Extracted text:
# Analysis Ready Data Tutorial Part 2: Use Case 1

Time-series analysis (e.g. change detection and trend detection) is a powerful application of satellite imagery. However, a great deal of processing is required to prepare imagery for analysis. Analysis Ready Data (ARD), preprocessed time-series stacks of overhead imagery, allow for time-series analysis without any additional processing of the imagery. See [Analysis Data Defined](https://medium.com/planet-stories/analysis-ready-data-defined-5694f6f48815) for an excellent introduction and discussion on ARD.

In [Part 1](ard_1_intro_and_best_practices.ipynb) of this tutorial, we introduced ARD and covered the how and whys of using the Data and Orders APIs to create and interpret ARD.

This second part of the tutorial focuses on the first of two use cases. The use case addressed in this tutorial is:

* As a software engineer at an ag-tech company, I'd like to be able to order Planet imagery programmatically in a way that enables the data scientist at my organization to create time-series algorithms (e.g. monitoring ndvi curves over time) without further data cleaning and processing.

Short problem 1:
List every example that the tutorial excerpt introduces with "e.g."

Data on locating visible targets:

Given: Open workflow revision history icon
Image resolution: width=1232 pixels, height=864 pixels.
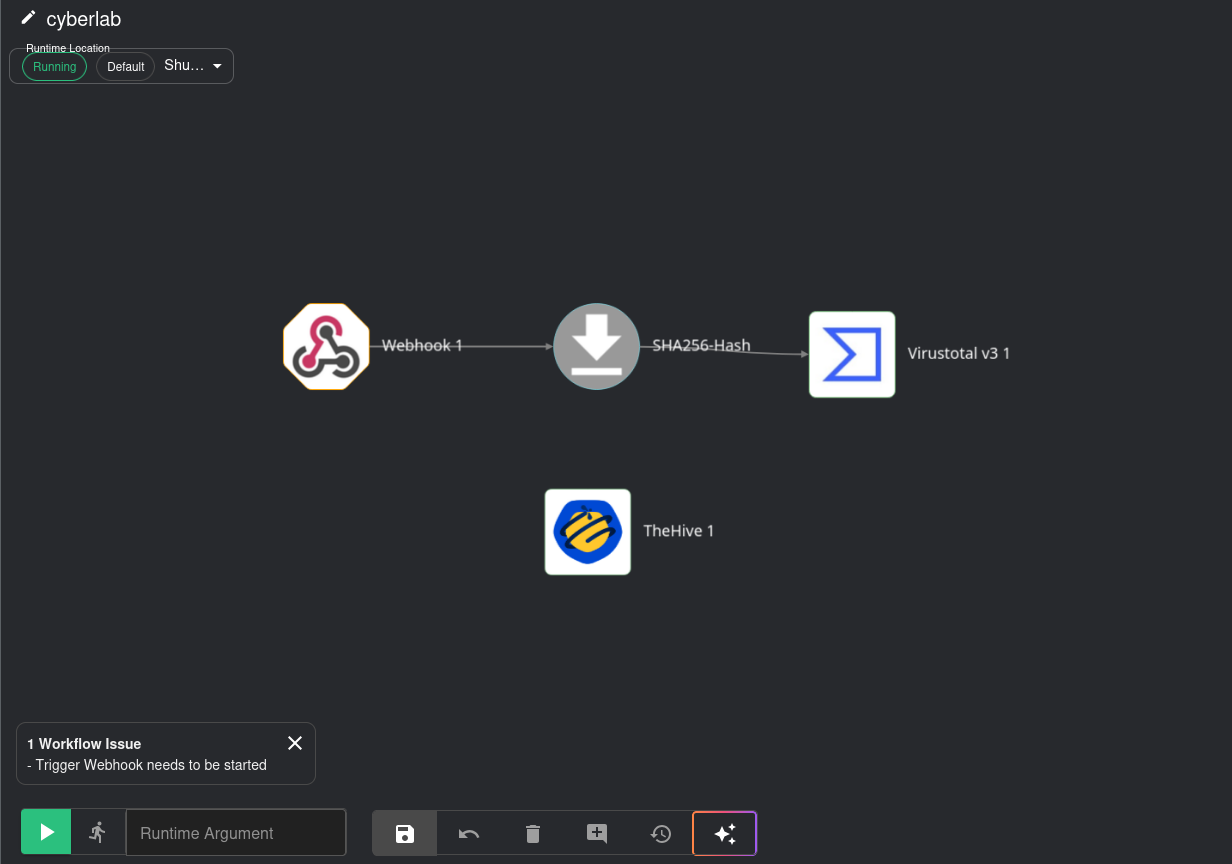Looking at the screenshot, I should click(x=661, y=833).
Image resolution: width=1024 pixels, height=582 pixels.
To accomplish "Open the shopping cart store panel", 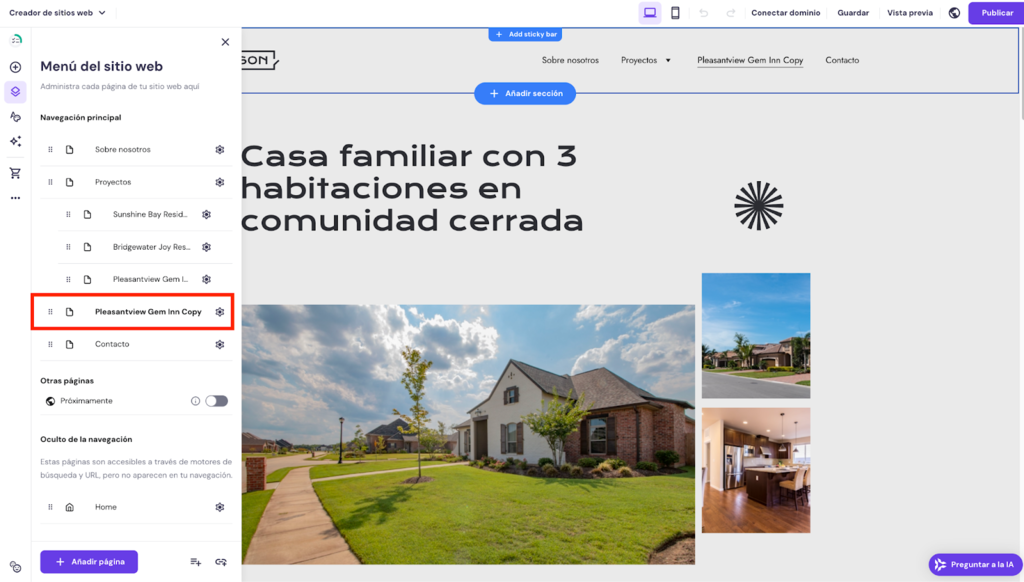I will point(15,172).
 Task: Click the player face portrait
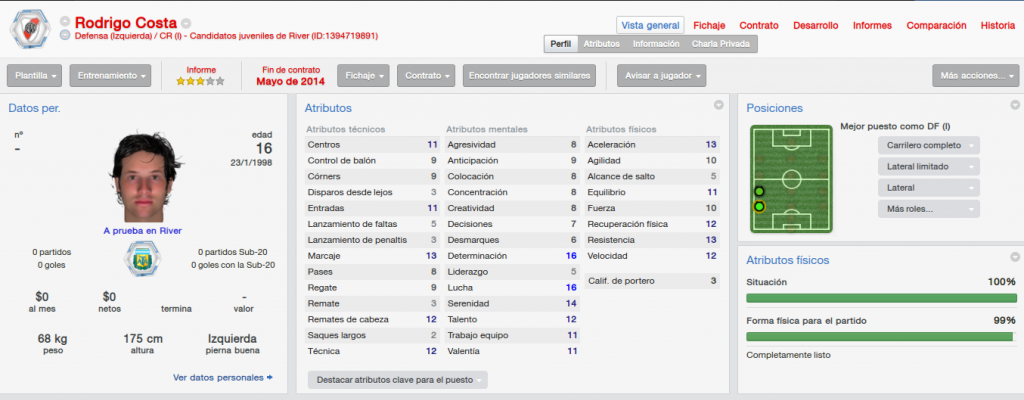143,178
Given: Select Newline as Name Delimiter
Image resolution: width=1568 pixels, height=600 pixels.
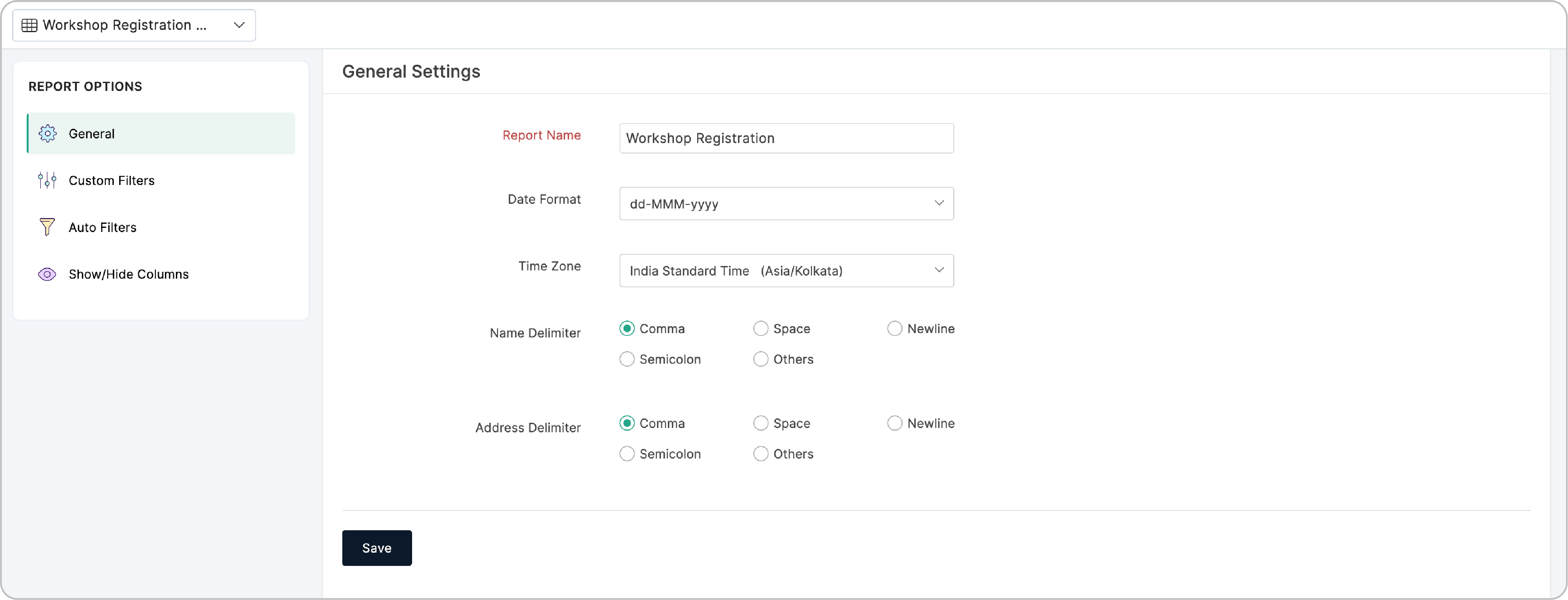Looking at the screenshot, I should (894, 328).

Short problem 2:
Convert the stretch of the listing from the line containing "Task: Click the player face portrait" through the end of the listing into a Markdown table with the columns No. and Line. Skip blank lines and leave out the pictures.

Full answer 1:
- change detection
- trend detection
- monitoring ndvi curves over time

Full answer 2:
| No. | Line |
|---|---|
| 1 |  Task: Click the player face portrait |
| 2 | 143,178 |
| 3 | Given: Select Newline as Name Delimiter |
| 4 | Image resolution: width=1568 pixels, height=600 pixels. |
| 5 | Looking at the screenshot, I should (894, 328). |